On 16 December 1902, the ship was again commissioned for service abroad, this time to reinforce the East-American Station in Central and South America. She left Kiel on 5 January 1903 and arrived in Willemstad in Curaçao. The Venezuela Crisis of 1902–03 was by that time winding down, and so apart from visits to a few Venezuelan ports, her presence was unnecessary. Instead, she was ordered to German East Africa in late February.
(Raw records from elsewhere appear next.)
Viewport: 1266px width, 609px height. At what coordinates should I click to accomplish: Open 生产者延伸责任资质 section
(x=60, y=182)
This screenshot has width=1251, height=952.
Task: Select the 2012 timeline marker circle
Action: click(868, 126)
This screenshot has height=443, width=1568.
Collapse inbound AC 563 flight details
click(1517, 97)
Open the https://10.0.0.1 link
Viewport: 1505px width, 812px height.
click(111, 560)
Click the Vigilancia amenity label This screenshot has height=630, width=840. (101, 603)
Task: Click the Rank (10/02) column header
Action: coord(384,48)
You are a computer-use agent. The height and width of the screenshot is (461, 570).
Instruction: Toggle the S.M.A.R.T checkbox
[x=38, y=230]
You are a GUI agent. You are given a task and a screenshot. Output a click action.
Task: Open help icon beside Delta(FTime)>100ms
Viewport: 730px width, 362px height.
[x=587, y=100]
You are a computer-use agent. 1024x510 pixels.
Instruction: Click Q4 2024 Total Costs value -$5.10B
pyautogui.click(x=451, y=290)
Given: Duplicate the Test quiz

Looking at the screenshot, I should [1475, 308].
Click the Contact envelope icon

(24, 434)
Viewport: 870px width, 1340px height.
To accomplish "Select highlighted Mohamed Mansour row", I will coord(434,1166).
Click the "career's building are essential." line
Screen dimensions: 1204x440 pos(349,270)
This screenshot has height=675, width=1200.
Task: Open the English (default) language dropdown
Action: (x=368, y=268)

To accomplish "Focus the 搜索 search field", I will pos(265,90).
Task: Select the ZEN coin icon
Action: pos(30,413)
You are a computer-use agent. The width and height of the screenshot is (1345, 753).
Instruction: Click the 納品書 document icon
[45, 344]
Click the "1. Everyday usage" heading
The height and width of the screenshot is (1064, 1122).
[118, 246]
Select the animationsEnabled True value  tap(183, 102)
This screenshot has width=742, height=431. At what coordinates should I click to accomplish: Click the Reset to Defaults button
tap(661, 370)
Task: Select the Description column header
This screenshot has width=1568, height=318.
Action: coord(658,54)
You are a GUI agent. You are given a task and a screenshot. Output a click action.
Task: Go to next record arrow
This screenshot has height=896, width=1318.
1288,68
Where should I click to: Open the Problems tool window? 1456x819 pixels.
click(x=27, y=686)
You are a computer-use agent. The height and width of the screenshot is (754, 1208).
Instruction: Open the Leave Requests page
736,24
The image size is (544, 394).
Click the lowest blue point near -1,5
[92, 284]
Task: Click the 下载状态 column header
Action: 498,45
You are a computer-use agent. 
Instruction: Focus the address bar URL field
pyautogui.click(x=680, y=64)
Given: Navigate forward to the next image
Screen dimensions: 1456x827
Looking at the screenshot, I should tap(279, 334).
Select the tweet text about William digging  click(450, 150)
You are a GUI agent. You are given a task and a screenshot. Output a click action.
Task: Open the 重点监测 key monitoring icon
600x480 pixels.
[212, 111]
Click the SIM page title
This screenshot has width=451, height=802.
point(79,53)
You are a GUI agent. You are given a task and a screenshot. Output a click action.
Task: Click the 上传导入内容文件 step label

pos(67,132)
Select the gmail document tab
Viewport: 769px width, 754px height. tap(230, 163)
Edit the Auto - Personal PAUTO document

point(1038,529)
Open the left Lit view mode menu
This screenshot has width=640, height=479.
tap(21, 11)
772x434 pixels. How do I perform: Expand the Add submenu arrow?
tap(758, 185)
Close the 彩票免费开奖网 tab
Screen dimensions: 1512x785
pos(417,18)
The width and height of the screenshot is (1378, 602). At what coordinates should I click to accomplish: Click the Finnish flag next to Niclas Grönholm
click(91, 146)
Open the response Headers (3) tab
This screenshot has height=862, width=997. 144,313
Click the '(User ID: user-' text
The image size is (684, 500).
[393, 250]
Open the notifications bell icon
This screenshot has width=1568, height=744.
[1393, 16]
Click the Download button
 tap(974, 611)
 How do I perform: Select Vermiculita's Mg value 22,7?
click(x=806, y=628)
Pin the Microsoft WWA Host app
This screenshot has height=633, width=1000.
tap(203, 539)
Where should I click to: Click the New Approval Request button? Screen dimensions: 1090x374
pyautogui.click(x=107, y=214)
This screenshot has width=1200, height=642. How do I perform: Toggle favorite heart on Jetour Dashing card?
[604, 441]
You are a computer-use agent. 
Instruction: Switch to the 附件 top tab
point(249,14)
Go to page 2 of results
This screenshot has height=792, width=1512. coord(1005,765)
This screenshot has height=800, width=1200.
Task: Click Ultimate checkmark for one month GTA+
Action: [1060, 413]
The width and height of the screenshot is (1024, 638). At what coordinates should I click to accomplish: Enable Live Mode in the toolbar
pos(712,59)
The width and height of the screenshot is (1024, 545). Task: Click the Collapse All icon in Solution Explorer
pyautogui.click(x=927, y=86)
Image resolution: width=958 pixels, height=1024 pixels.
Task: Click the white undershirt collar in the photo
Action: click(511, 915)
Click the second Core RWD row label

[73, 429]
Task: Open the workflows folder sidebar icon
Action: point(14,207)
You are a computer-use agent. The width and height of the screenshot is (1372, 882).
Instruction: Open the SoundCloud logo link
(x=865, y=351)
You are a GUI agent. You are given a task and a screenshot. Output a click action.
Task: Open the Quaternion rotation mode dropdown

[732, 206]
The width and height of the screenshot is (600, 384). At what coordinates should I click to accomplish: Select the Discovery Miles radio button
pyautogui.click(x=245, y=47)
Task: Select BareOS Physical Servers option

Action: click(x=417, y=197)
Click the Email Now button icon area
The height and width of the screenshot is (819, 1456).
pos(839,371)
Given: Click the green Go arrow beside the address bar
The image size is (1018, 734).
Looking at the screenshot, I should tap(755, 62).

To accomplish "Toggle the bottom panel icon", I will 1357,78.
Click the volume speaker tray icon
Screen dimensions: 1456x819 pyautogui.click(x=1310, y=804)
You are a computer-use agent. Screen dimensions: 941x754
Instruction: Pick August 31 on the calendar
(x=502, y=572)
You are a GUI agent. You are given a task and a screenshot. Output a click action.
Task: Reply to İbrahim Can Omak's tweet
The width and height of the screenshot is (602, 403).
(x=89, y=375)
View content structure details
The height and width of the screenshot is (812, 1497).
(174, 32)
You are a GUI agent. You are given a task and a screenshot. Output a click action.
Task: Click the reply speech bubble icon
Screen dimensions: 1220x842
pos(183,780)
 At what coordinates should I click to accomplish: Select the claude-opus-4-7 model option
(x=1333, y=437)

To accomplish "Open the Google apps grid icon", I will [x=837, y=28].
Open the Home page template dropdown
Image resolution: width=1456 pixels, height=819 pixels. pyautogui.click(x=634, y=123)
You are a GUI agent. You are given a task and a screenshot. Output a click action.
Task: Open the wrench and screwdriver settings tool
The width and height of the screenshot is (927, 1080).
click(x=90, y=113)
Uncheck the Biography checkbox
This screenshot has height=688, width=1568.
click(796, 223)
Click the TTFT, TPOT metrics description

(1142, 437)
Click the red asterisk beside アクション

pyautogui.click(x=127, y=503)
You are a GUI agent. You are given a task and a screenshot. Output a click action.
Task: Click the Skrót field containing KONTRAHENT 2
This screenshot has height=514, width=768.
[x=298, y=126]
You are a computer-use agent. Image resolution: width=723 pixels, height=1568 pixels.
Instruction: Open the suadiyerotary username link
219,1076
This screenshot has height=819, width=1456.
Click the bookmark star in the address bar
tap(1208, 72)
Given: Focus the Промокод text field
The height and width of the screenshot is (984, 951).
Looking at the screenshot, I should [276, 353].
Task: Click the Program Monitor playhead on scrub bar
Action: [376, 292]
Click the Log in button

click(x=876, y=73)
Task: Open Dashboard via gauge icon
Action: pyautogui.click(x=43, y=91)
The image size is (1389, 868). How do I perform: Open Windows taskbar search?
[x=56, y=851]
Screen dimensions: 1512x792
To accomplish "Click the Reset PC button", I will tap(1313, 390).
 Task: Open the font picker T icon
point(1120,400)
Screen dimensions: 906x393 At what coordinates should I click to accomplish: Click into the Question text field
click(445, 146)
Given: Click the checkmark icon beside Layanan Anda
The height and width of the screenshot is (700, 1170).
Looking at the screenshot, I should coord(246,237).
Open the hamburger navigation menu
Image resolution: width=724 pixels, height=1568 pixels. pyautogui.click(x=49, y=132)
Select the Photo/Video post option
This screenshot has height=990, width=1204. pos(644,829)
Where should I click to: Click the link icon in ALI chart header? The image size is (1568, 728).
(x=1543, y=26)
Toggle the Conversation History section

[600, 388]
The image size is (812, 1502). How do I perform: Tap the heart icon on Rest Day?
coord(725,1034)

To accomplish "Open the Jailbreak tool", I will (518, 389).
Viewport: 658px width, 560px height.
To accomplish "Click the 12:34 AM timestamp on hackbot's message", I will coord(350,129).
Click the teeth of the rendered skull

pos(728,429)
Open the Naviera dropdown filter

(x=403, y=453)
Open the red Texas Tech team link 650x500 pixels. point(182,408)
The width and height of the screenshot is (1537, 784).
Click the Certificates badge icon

Sperber left the East-American Station on 22 March and steamed through the Mediterranean Sea, arriving in Dar es Salaam on 1 July. She was there only briefly, before she was again transferred, this time to the East Asia Squadron on 9 October. She arrived in Singapore on 23 November and continued on to the mouth of the Yangtze in China, where she was stationed at the time. From there, she went to Shanghai on 15 May 1904, and visited several Chinese ports, followed by an overhaul from August to December in Germany's concession at Qingdao. In early 1905, Sperber visited ports in southern China, where she received orders to return to Southwest Africa. She went Qingdao on 24 April before departing for Africa, arriving in Douala on 26 July. There, she met the gunboat .

On 27 January 1907, Sperber was present in Lomé for the opening of the first railroad line in German Togoland. Between 1908 and 1909, she conducted an extensive survey of the west-African coast. In February 1909, she visited the ruins of Groß Friedrichsburg, the old capital of the Brandenburger Gold Coast, a colony founded by Frederick William I of Prussia in the 17th century. She thereafter returned to survey work in Kamerun and Southwest Africa. On 6 March 1910, she was transferred to German East Africa to replace Bussard. While en route, her crew helped to put out a major fire in Lüderitz Bay on 15 April. After arriving in East Africa, Sperber conducted the normal routine of visiting ports in the colony. She went to Cape Town for an overhaul from 26 October to 3 December. On 6 March 1911, she received orders to return to Germany for a second time. She arrived in Wilhelmshaven on 29 June, and was decommissioned again on 6 July. She was stricken from the naval register on 16 March 1912 and was thereafter used as a target ship until 1918. She was sold on 7 August 1920 and broken up for scrap in Hamburg in 1922.